AIM OF THE EXERCISE: In the records below, find the line with "The image size is (1568, 551)." and the line with "You are a computer-use agent. Screen"; return exactly those lines and every line between them.

DATA SUPPLIED:
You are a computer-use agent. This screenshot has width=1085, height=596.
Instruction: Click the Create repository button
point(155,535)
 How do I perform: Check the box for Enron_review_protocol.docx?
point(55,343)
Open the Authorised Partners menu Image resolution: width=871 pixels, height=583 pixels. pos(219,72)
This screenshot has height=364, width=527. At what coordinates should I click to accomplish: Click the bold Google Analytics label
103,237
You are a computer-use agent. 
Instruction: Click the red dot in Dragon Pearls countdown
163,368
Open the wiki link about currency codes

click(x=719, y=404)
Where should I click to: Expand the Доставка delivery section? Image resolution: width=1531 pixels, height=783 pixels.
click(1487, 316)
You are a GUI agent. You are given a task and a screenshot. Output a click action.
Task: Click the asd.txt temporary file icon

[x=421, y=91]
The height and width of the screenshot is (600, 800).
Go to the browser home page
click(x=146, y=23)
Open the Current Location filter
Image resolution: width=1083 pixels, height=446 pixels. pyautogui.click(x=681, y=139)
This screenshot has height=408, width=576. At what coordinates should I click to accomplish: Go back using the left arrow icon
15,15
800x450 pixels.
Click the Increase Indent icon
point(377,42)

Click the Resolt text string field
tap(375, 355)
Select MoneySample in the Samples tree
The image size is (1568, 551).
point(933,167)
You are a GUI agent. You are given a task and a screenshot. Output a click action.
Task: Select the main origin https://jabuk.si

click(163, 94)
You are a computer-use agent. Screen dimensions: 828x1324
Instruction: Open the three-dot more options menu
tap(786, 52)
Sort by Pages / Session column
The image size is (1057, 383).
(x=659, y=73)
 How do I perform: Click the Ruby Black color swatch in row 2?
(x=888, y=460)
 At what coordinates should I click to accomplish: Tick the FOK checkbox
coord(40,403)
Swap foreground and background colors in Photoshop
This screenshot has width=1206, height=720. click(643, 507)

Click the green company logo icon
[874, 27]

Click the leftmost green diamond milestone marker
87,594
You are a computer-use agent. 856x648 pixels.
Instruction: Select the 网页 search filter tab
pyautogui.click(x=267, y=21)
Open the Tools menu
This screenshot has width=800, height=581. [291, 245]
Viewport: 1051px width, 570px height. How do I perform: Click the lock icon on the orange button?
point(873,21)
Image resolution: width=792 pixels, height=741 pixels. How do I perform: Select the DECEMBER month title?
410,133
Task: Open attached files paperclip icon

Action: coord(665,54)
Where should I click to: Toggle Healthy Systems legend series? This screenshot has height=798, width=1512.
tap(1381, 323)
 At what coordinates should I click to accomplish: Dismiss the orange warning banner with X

ANSWER TO THIS EXERCISE:
The image size is (1568, 551).
point(933,167)
You are a GUI agent. You are given a task and a screenshot. Output a click action.
Task: Select the main origin https://jabuk.si

click(163, 94)
You are a computer-use agent. Screen dimensions: 828x1324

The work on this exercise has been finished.